■ What the task requires ■
In the passage on the 1945 atomic bombings, rewrite everything from "Five thousand years of the" down to "ambitions in Asia.", replacing "blinding flash" with "brilliant flash".

Five thousand years of the plodding progression of Western Civilization ended and a new World was born a little after 8:15 am Japanese Time (GMT +9) on Aug. 6, 1945.   

Five thousand years of history and human progress being dictated by the clashes of kings, emperors, tyrants, and Empires ended in a blinding flash 1,600 feet above Hiroshima, Japan. The end was sealed three days later with another blinding flash over Nagasaki, Japan, when the last of the ancient empires, Imperial Russia in the guise of the Union of Soviet Socialist Republics was stymied in its imperial ambitions in Asia.   

Little did the Soviets know that the United States was out of nuclear bombs, though the U.S. government was so riddled with Soviet spies that they may have known.

We don’t like to talk about it but the U.S., like England, was a very war-weary nation in the spring and summer of 1945.  The ink was barely dry on the German surrender when the British turned out Sir Winston Churchill for “free stuff.”   

The U.S. and England had agreed on a “Germany First” strategy. Huge Army and air resources as well as logistical support and military transport had been devoted to the European war and to aid to the U.S.S.R. The U.S. shouldered most of the load in the Pacific with enormous naval resources, including naval air power, but relatively limited use of U.S. ground troops. The U.S. and Commonwealth troops who fought the island-hopping campaign across the Pacific did most of it with tens of thousands of troops, not the hundreds of thousands devoted to the retaking of North Africa and Continental Europe.

■ Listed records ■
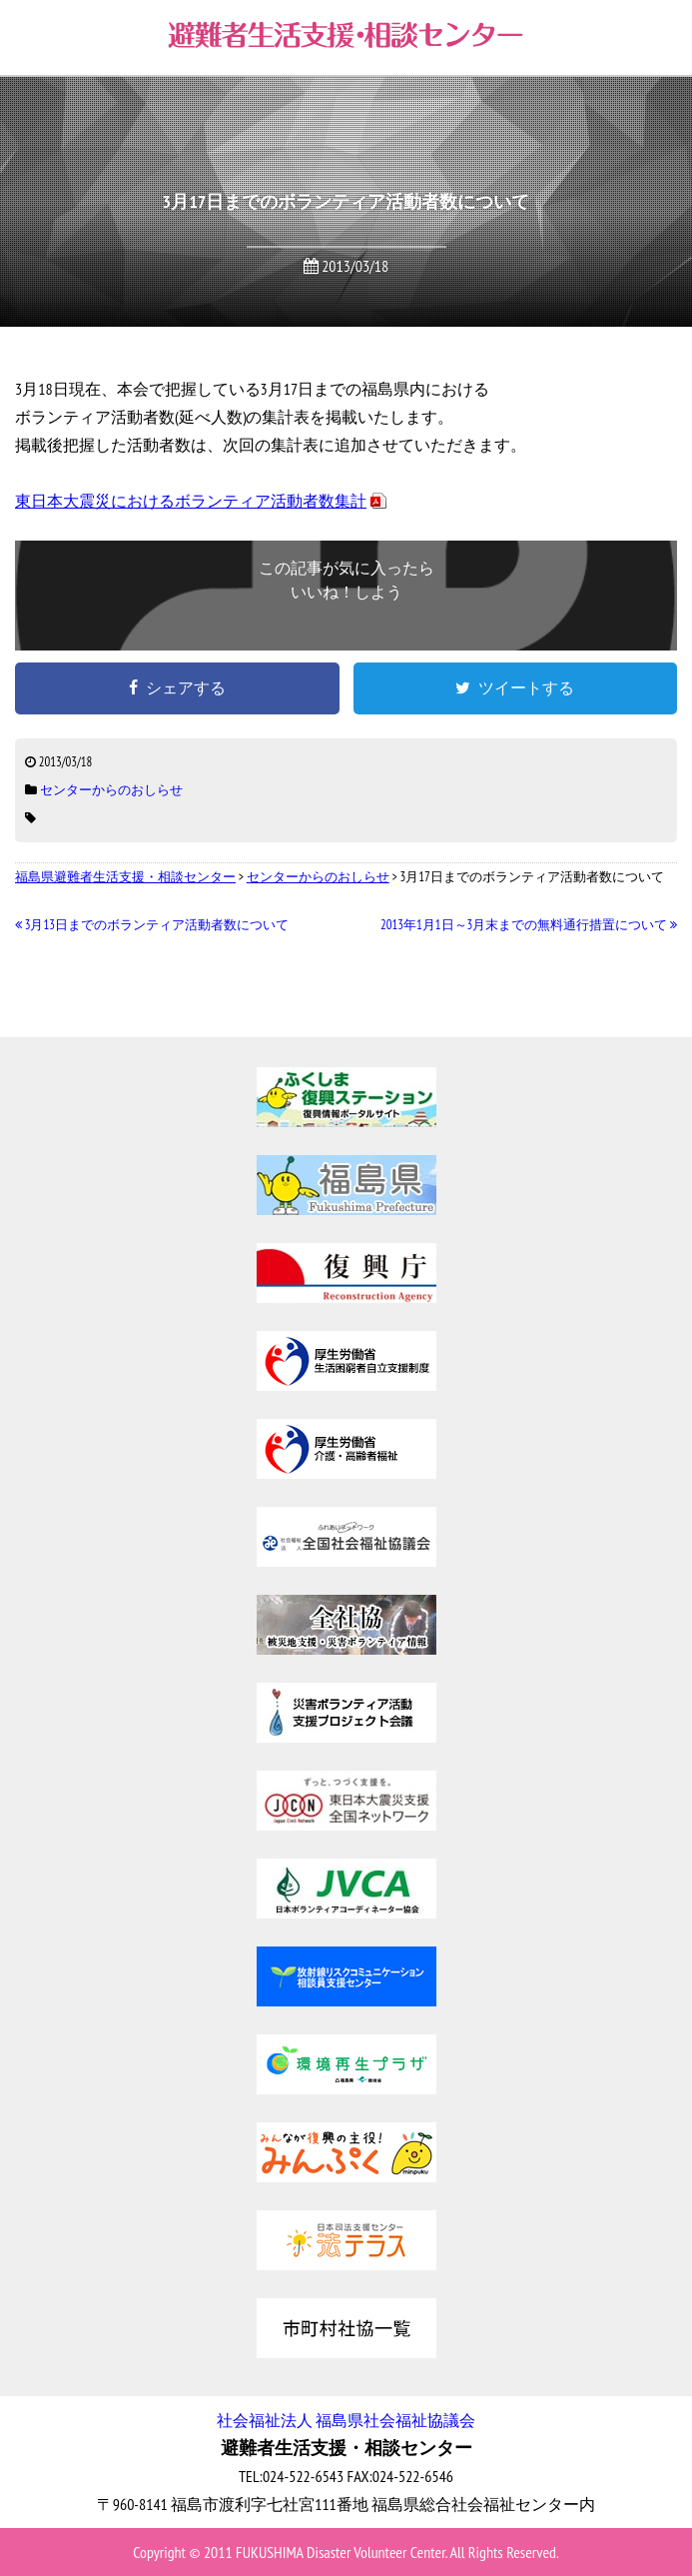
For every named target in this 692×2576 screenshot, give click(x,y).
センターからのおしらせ (111, 789)
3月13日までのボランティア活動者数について (152, 924)
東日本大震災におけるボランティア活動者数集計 (190, 501)
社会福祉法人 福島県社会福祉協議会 (346, 2420)
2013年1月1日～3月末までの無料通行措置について (528, 924)
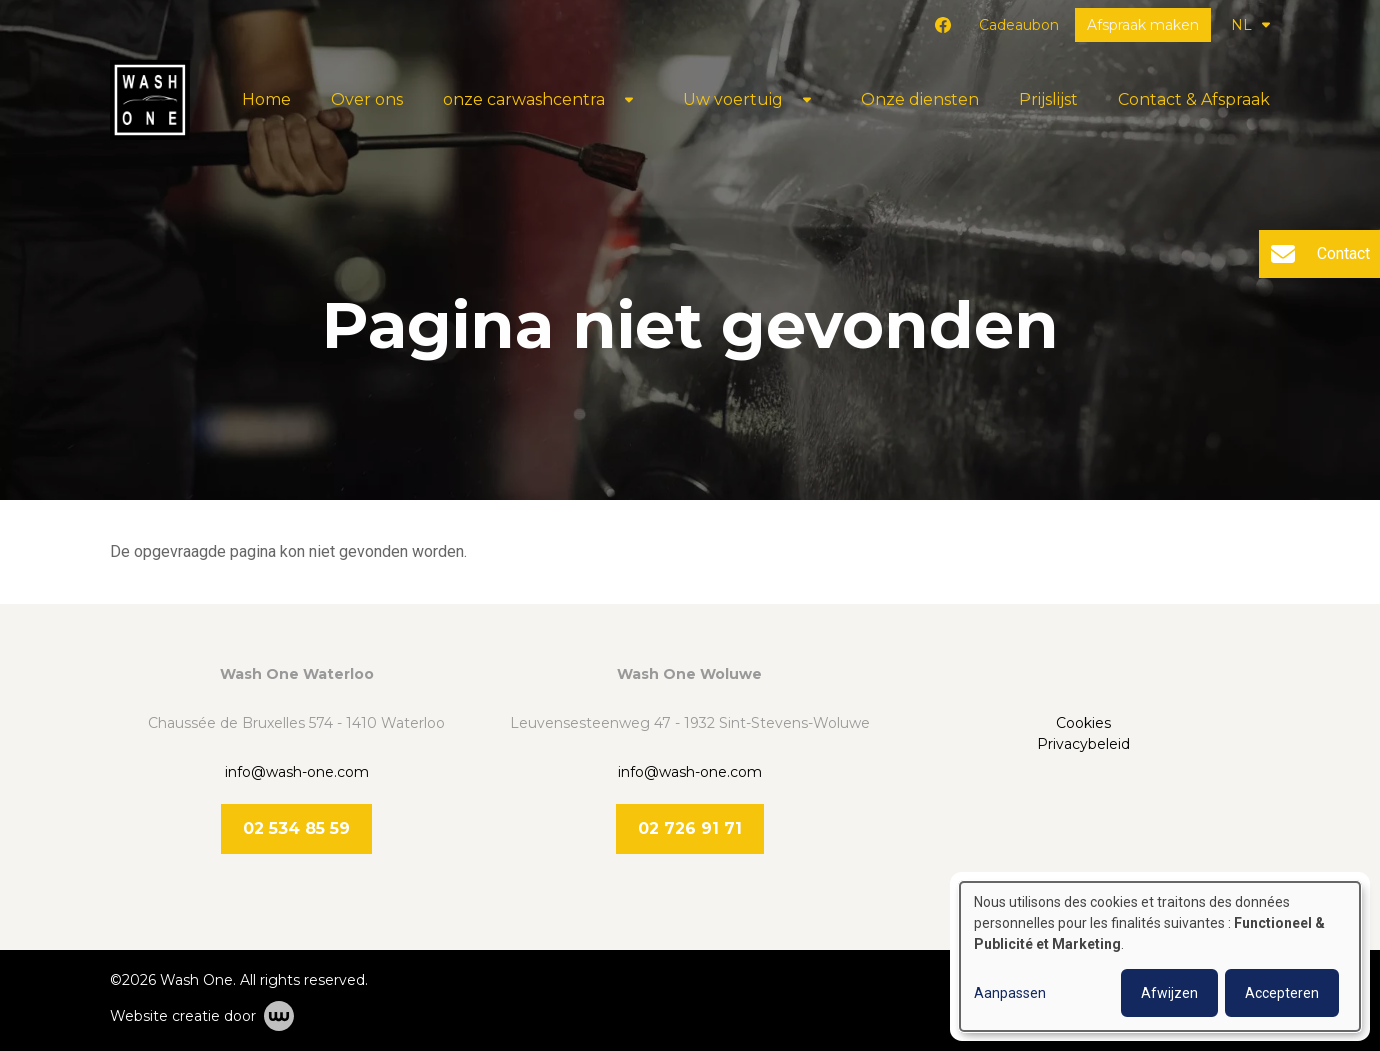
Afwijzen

■ Answer to this problem ■
Five thousand years of the plodding progression of Western Civilization ended and a new World was born a little after 8:15 am Japanese Time (GMT +9) on Aug. 6, 1945.   

Five thousand years of history and human progress being dictated by the clashes of kings, emperors, tyrants, and Empires ended in a brilliant flash 1,600 feet above Hiroshima, Japan. The end was sealed three days later with another brilliant flash over Nagasaki, Japan, when the last of the ancient empires, Imperial Russia in the guise of the Union of Soviet Socialist Republics was stymied in its imperial ambitions in Asia.